§ Exercise aim
Identify every section number cited in the statutory text below, listing them in order of first mention.

━━ Text

For cases involving an absence of accounts see also section 1231.
(2)The reversal amount (see section 1230) is dealt with in accordance with subsection (3) or (5).
(3)If the period of the credit coincides with an accounting period of the company—
(a)the reversal amount is, as far as possible, applied in reducing (but not below nil) the company's expenses of management belonging to that period, and
(b)if not all of the amount can be applied in that way, the remainder is to be treated as a receipt of the company chargeable for that period under the charge to corporation tax on income.
(4)For the purposes of subsection (3), the expenses of management belonging to a period are the expenses of management that are deductible for that period, excluding any amounts brought forward under section 1223.
(5)If the period of the credit does not coincide with an accounting period of the company—
(a)the reversal amount is apportioned between any accounting periods that fall within the period of the credit, and
(b)paragraphs (a) and (b) of subsection (3) are applied to any amount that is apportioned to an accounting period.
(6)An apportionment under subsection (5) must be made in accordance with section 1311 (time basis) or, if it appears that that method would work unreasonably or unjustly, on a just and reasonable basis.
(1)This section gives the meaning of “reversal amount” for the purposes of this Part.
(2)If a credit reverses the whole or part of a debit, the reversal amount is found as follows.

━━━━
━━ Given records

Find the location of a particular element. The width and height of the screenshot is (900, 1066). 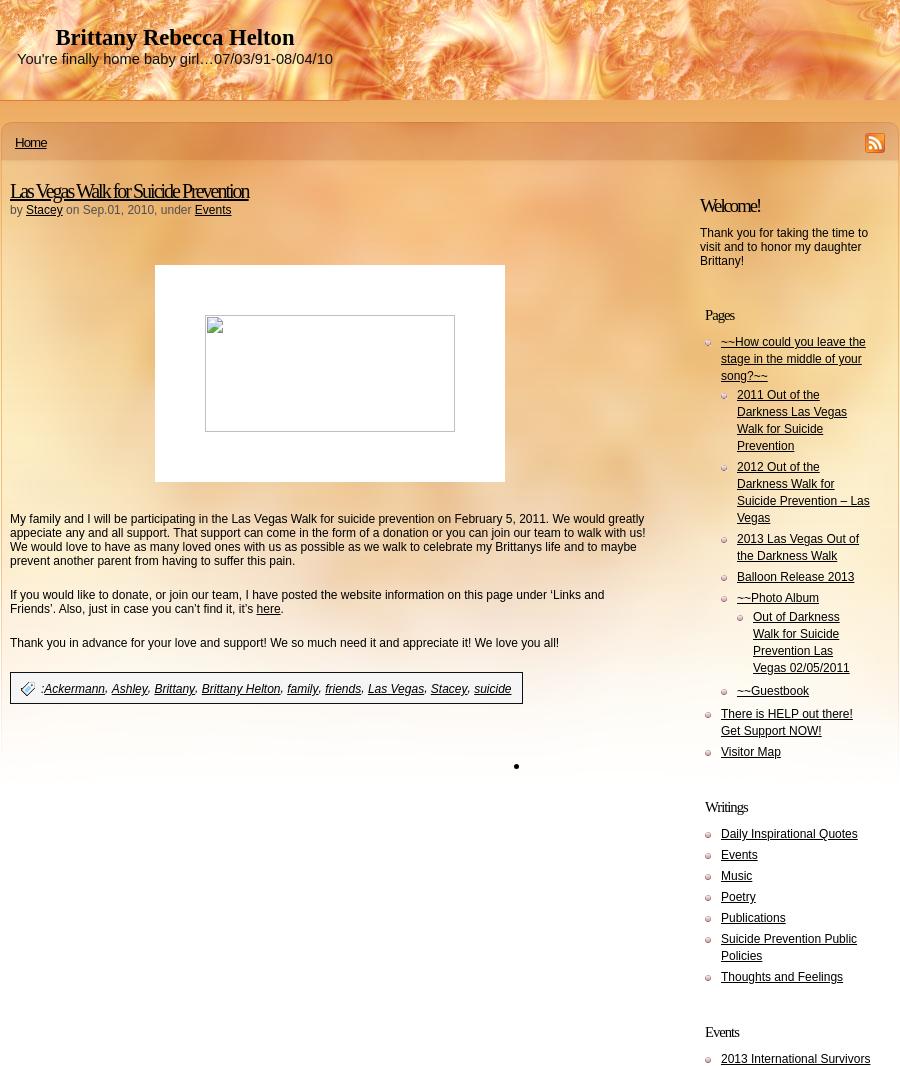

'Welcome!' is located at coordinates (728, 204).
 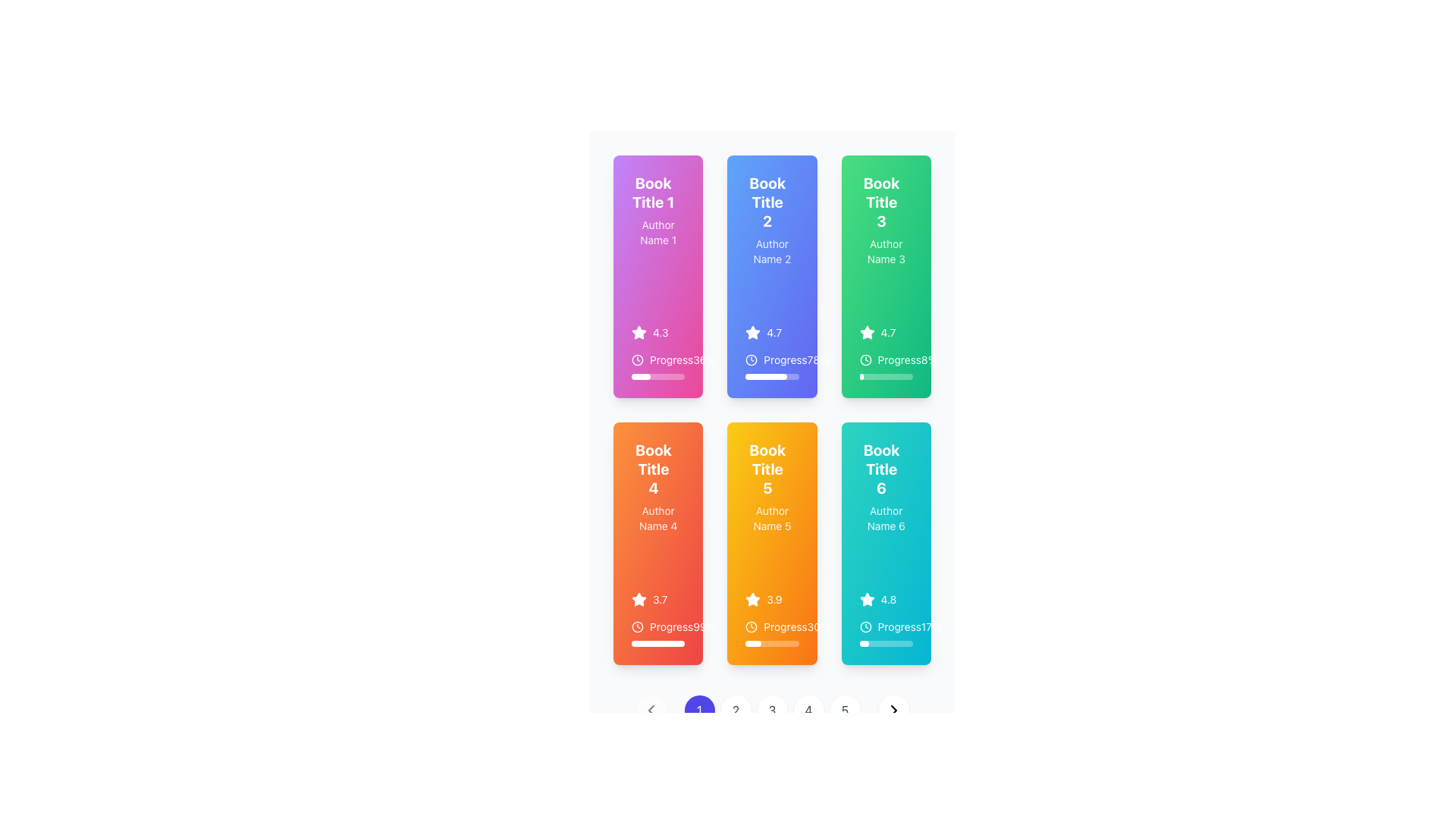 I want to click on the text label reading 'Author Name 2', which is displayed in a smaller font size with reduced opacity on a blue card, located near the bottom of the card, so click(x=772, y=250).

━━━━
━━ Given records

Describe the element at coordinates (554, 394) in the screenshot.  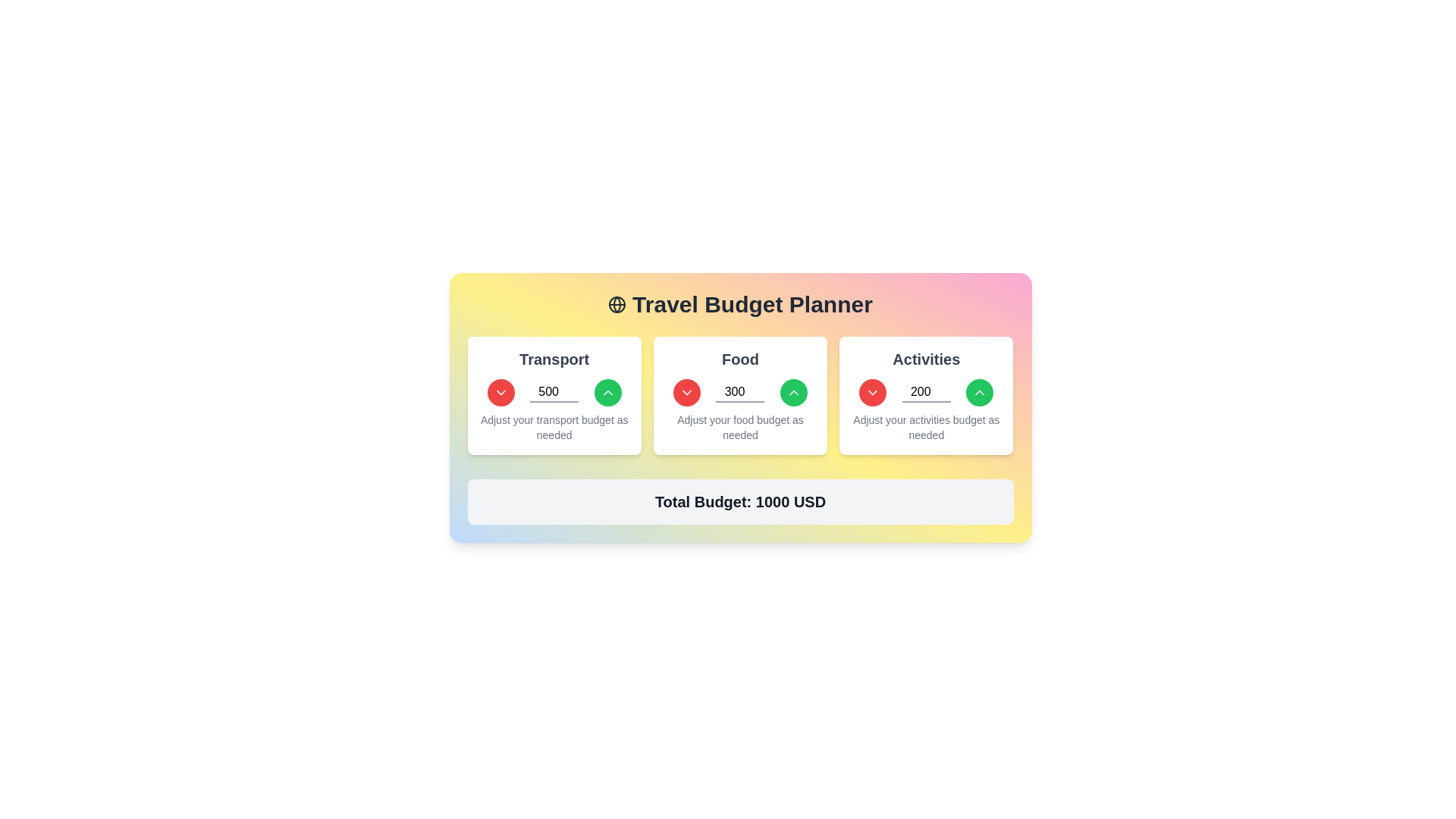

━━━━

§ Written response
1231, 1230, 1223, 1311